Konkluzja z obserwacji ekspertów rynku pracy jest jednoznaczna: coraz bardziej rozbieżne są oczekiwania pracowników i chęci przedsiębiorców w zakresie oferowania benefitów będących uzupełnieniem wynagrodzenia. – Ponad 70% pracowników oczekuje, że poza standardowym wynagrodzeniem będzie otrzymywać od pracodawcy także benefity motywacyjne oraz nagrody np. w trybie kwartalnym. Widzimy jednak w tym zakresie zdecydowaną zmianę tendencji. Jeszcze kilka lat temu najważniejsze były pieniądze lub ew. pakiet sportowy czy ubezpieczeniowy. Teraz najbardziej oczekiwany benefit jest zupełnie inny – mówi Dorota Siedziniewska – Brzeźniak, ekspert rynku pracy, prokurent IDEA HR Group.

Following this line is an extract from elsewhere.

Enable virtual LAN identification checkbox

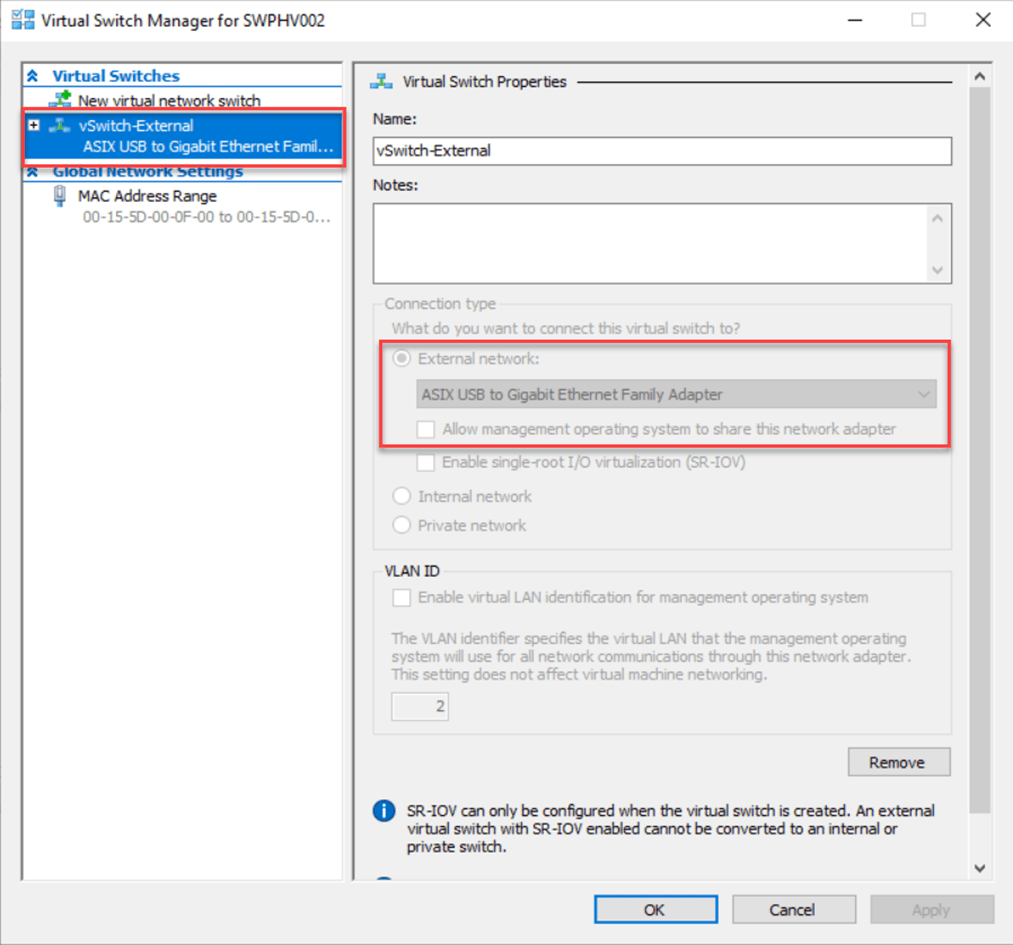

Wolne urodziny albo krótsza praca w piątek
Obserwacje ekspertów rynku pracy wynikają z dziesiątek rozmów przeprowadzonych z największymi firmami z województw: zachodniopomorskiego i lubuskiego.
Pracownicy oczekują od pracodawców benefitów pozapłacowych i nie jest to zaskoczeniem. Zaskakujące jest jednak to, że coraz częściej nie są już to pieniądze czy konkretne korzyści materialne.
– Pracownicy oczywiście nie narzekają, gdy nagrodą jest podwyżka, premia lub nagroda kwartalna czy roczna. Pieniądze wciąż są bardzo mile widziane i co do tego nie ma żadnych wątpliwości. Widzimy jednak, że to nie jest już to, czego pracownicy oczekują najbardziej. Zdecydowanie bardziej preferujemy czas wolny – mówi wprost Dorota Siedziniewska – Brzeźniak.
– Jedna z dużych firm z województwa zachodniopomorskiego przeprowadziła w ostatnim czasie ankietę z której wynikało, że bardziej od kart sportowych oczekiwana jest możliwość kończenia pracy w piątki o 12:00, a nie o 16:00. Entuzjastycznie zareagowano także na możliwość udzielenia pracownikowi dnia wolnego w dniu jego urodzin, jako dodatkowego dnia urlopowego. Wnioski są następujące: oczekujemy dnia wolnego, oczekujemy krótszego czasu pracy i możliwości pracy zdalnej – przyznaje Dorota Siedziniewska – Brzeźniak.
W opinii ekspertki rynku pracy takie preferencje pracowników świadczą o pewnej ewolucji priorytetów pracowników.
– Od „Pokolenia Z” uczymy się work-life-balance w praktyce. Priorytetem nie jest już żeby pracować do utraty sił, ale żeby pracować efektywnie i mieć więcej czasu dla siebie. Nie ma tutaj zgody między kadrą menadżerską, a pracownikami, bo wiele firm zdecydowanie wolałoby więcej płacić swoim pracownikom, ale wciąż mieć ich na miejscu niż np. na pracy zdalnej – mówi Dorota Siedziniewska – Brzeźniak.